# Trecho:
------
Apenas três dias depois, Athletic Bilbao e Barcelona se reencontraram no Camp Nou pela Copa do Rei. Era a partida de volta, com os bascos mais relaxados, ainda mais depois da vitória na ida. Javier Clemente optou por uma formação mais defensiva, com descanso para Argote e Sarabia depois do final de semana. Os Leones amargaram a eliminação, com a vitória por 3 a 0 do Barça, embora a cabeça do time estivesse mesmo em La Liga. Desta vez os blaugranas marcaram no primeiro minuto e condicionaram a partida, numa jogada entre Maradona e Schuster que Francisco Carrasco definiu. No segundo tempo, Perico Alonso carimbou a trave e Maradona anotou no rebote. Diego estava inspirado e fechou a contagem ao seu estilo, com uma cobrança de falta que passou pela barreira e morreu com leveza nas redes. Os catalães tinham um alento, mas não que isso causasse tanta preocupação aos bascos. A mente já trabalhava mais à frente.
Foco total no título
A tabela de La Liga era inclemente com o Athletic Bilbao. O Dérbi Basco contra a Real Sociedad aconteceu na penúltima rodada, em San Mamés. Os txuri-urdin faziam uma temporada muito abaixo, a 12 pontos de distância dos rojiblancos a essa altura, e estavam mais preocupados com as semifinais da Copa dos Campeões contra o Hamburgo. O curioso é que, embora os dois clubes atravessassem uma fase muito competitiva e se sucedessem no topo da tabela, isso não resultou numa rivalidade exacerbada. Real e Athletic não chegaram a disputar o troféu entre si, embora se pegassem em momentos fundamentais na reta final. Apesar disso, existiam inclusive laços de amizade entre os dois elencos e os jogadores combinavam jantares em conjunto. Não que os txuri-urdin fossem facilitar, mas não é que quisessem ferrar os rojiblancos.
------
# Dados fornecidos:
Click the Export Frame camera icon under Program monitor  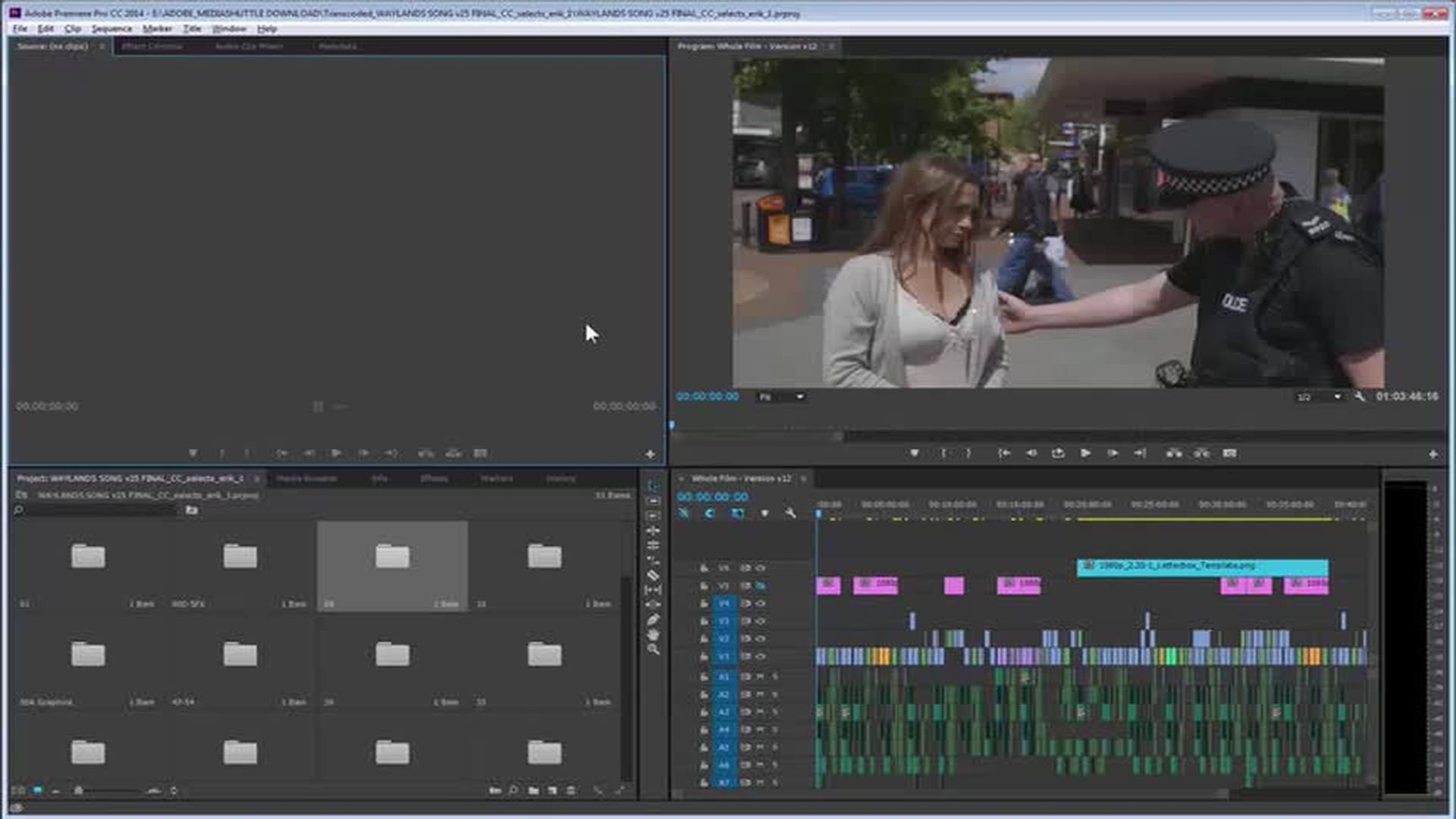point(1228,453)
------
# Lista de exercícios:
#1 No trecho sobre o Athletic Bilbao, troque "Hamburgo" por "Porto" e escreva de novo a parte que vai de "Foco total no" até "ferrar os rojiblancos.", incluindo essas palavras.
#2 Segundo o trecho, por que os bascos chegaram mais tranquilos ao jogo de volta no Camp Nou? Responda em uma a três frases.

# Respostas por exercício:
#1
Foco total no título
A tabela de La Liga era inclemente com o Athletic Bilbao. O Dérbi Basco contra a Real Sociedad aconteceu na penúltima rodada, em San Mamés. Os txuri-urdin faziam uma temporada muito abaixo, a 12 pontos de distância dos rojiblancos a essa altura, e estavam mais preocupados com as semifinais da Copa dos Campeões contra o Porto. O curioso é que, embora os dois clubes atravessassem uma fase muito competitiva e se sucedessem no topo da tabela, isso não resultou numa rivalidade exacerbada. Real e Athletic não chegaram a disputar o troféu entre si, embora se pegassem em momentos fundamentais na reta final. Apesar disso, existiam inclusive laços de amizade entre os dois elencos e os jogadores combinavam jantares em conjunto. Não que os txuri-urdin fossem facilitar, mas não é que quisessem ferrar os rojiblancos.

#2 Os bascos chegaram mais tranquilos porque tinham vencido o jogo de ida. Essa vitória os deixou ainda mais relaxados para a partida de volta.